## Data extracts
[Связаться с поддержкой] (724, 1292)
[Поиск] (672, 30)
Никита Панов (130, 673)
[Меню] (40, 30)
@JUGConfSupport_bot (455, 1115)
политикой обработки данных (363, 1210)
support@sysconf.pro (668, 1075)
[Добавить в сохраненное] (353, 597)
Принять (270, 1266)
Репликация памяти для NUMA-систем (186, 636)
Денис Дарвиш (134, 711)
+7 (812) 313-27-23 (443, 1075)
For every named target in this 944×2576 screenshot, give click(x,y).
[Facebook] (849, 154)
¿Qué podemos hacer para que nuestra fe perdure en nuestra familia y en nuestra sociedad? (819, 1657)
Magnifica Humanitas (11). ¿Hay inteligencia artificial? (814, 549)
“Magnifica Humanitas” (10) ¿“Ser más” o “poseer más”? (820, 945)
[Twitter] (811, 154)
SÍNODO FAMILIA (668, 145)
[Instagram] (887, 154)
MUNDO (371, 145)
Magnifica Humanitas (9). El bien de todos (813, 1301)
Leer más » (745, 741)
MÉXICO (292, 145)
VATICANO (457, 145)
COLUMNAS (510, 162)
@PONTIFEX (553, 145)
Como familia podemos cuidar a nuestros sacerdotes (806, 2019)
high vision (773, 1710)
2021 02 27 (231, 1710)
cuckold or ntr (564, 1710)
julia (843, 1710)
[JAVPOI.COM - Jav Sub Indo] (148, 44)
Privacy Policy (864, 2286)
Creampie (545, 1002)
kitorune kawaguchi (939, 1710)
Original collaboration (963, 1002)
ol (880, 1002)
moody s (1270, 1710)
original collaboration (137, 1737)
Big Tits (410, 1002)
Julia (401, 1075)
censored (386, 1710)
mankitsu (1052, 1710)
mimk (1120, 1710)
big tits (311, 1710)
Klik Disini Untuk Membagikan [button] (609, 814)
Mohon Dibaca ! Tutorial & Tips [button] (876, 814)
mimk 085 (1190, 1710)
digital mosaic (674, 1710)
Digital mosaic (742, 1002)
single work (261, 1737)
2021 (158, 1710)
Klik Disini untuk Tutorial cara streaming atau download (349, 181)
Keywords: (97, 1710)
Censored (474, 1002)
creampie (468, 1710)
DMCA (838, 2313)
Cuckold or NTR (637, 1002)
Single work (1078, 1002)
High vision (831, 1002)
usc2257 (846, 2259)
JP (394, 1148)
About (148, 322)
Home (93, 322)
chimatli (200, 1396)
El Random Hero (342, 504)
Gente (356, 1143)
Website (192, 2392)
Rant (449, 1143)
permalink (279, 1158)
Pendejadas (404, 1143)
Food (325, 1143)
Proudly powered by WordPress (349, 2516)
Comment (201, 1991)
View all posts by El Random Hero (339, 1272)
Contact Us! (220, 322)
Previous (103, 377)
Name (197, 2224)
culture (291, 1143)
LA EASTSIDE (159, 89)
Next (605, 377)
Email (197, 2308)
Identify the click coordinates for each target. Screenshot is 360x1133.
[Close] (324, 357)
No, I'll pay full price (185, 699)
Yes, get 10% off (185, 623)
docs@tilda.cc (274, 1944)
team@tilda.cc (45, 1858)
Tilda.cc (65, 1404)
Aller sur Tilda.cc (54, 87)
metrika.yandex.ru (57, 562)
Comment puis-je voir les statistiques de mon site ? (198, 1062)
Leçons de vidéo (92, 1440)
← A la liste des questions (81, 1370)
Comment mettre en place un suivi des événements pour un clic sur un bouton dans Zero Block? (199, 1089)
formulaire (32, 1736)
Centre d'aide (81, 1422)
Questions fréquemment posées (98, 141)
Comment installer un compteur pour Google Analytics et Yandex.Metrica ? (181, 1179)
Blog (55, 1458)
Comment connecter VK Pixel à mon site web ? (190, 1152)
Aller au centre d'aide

## What is required
If a line in the data holds the string "collaboration", copy that line.

## Your response
Original collaboration (963, 1002)
original collaboration (137, 1737)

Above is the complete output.